Goodbye Presidential race Rick Santorum

What can be said about Rick Santorum that hasn’t been screamed countless times before? Is there anything to be said about the crying, talking, sleeping, walking, living avatar of the Old Testament that can come close to constructive criticism?

In short I’d like to say no, but I feel it wouldn’t be fair if Ricky escaped my bile and anger without some heavily biased sayonara; I’d be cheating myself out of a final tirade, having spent months flying into arm-flailing rants at the very mention of his (now filthy) name. So here it goes.

When the Republican nominations began I took my usual position of swearing loudly at a picture of each one, isolating each candidate’s most loathsome trait.

Mitt Romney, for example, is the success of a conservative scientist whisking the DNA of Ronald Reagan and Bush Sr. into one body; that is two twinkle-eyed smirking liars for the price of one.

Wild-eyed harridan Michelle Bachman has her “rehabilitation clinics” for homosexuals, and if that isn’t enough reason to pray that her husband is gay I don’t know what is.

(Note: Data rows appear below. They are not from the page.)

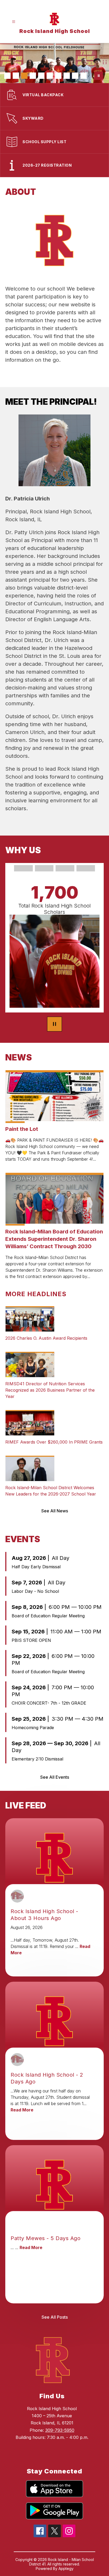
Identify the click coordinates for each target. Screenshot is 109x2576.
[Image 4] (33, 76)
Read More (22, 2109)
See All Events (54, 1777)
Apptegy (66, 2568)
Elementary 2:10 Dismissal (37, 1759)
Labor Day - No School (35, 1591)
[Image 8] (66, 76)
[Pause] (54, 1024)
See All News (54, 1510)
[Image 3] (24, 76)
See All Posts (55, 2317)
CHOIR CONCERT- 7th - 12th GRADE (49, 1703)
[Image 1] (7, 76)
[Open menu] (14, 22)
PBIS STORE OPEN (31, 1640)
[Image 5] (41, 76)
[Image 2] (16, 76)
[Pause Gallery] (98, 75)
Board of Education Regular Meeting (48, 1615)
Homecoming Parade (33, 1727)
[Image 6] (50, 76)
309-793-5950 (59, 2430)
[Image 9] (75, 76)
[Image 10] (83, 76)
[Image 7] (58, 76)
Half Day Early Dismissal (36, 1566)
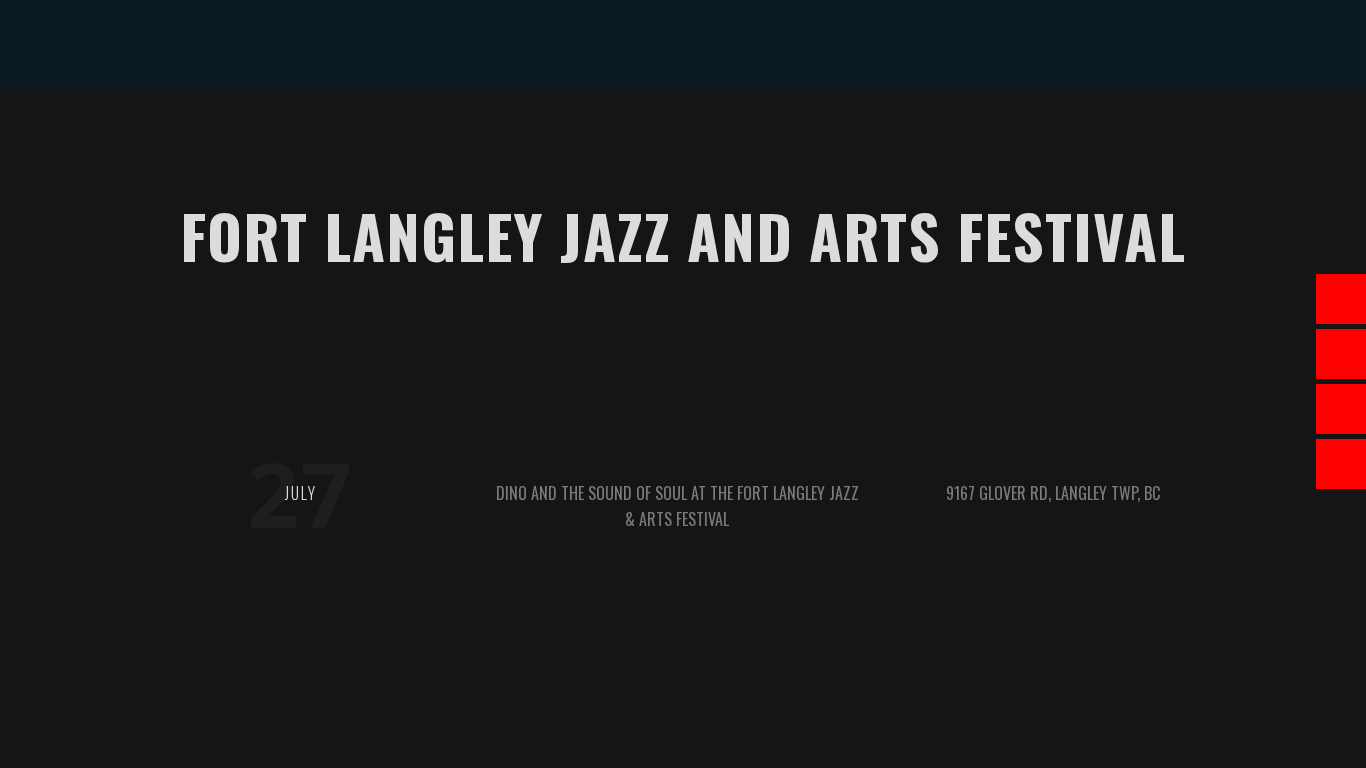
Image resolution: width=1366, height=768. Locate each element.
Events (457, 134)
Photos (698, 134)
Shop (778, 134)
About (376, 134)
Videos (613, 134)
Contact (941, 134)
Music (535, 134)
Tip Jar (852, 134)
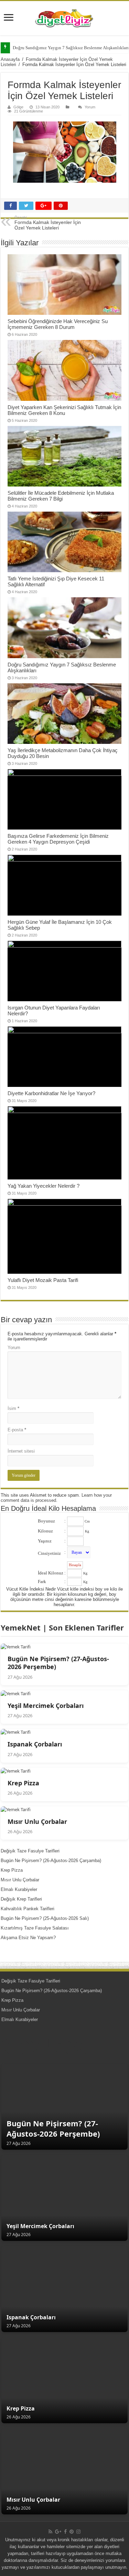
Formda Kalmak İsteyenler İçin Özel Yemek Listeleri (47, 223)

Let us not forget Ashton Kutcher pranks Herman Cain and Rick Perry. Cain dropped out because he loved the pussy and Perry vanished because he didn’t collect enough cereal packets or something.

There was also rotund Clinton-era hypocrite Newt Gingrich and accidental racist Ron Paul, both of whom are trailing behind in the race, the Republican equivalents of hot farts on a jog.

But oh, Santorum! I knew there was something special about him. Once I stared into the squinty, sodomy-fearing eyes of that cheap Jerry Seinfeld there was an awakening…one not felt since Kanye didn’t allow Taylor Swift to finish.

For every aggressive cynic, it was a match made in, ahem, Heaven. I say this because there is literally nothing about him that isn’t risible; only in America could one nominee get this far relying on an unhealthy interest in the collusion of men’s genitals.

Santorum is that rare entity that thinks about gay sex more than gay people do. I chuckle at the thought of him letting out a girlish yelp every time a salacious thought involving a dong floats into his head.

His views on homosexuality have shocked so many, that writer Dan Savage redefined ‘Santorum’ as "the frothy mixture of lube and faecal matter that is sometimes the by-product of anal sex."     No other candidate will have such a lasting legacy; then again, no other candidate has a face that so loudly cries out for a mushroom-stamp.

Hilarious homophobia aside, Santorum was also a successful crowd pleaser when it came to the bear-baiting, bravado proposal that is the ATTACK IRAN ticket. Regarding Iran’s establishing of a nuclear program he claimed that the deaths of Iranian scientists were “a wonderful thing”, as I’m sure all sane Christians will agree.

But what endears me to Santorum is not his hatred of all things outside the US (and God’s love) but the bizarre look of confused happiness he wears every time he says something really fucking stupid. My theory is that ignorant statements give him surprise erections.

He doesn’t believe all of those silly things that an old book tells him at all! What he really adores is the warm, morning wood tickle in his trousers. It is a shame that he will never reach the White House because I’m sure the raging hard-on he’d brandish from vaporising the entire Middle East would be visible from space.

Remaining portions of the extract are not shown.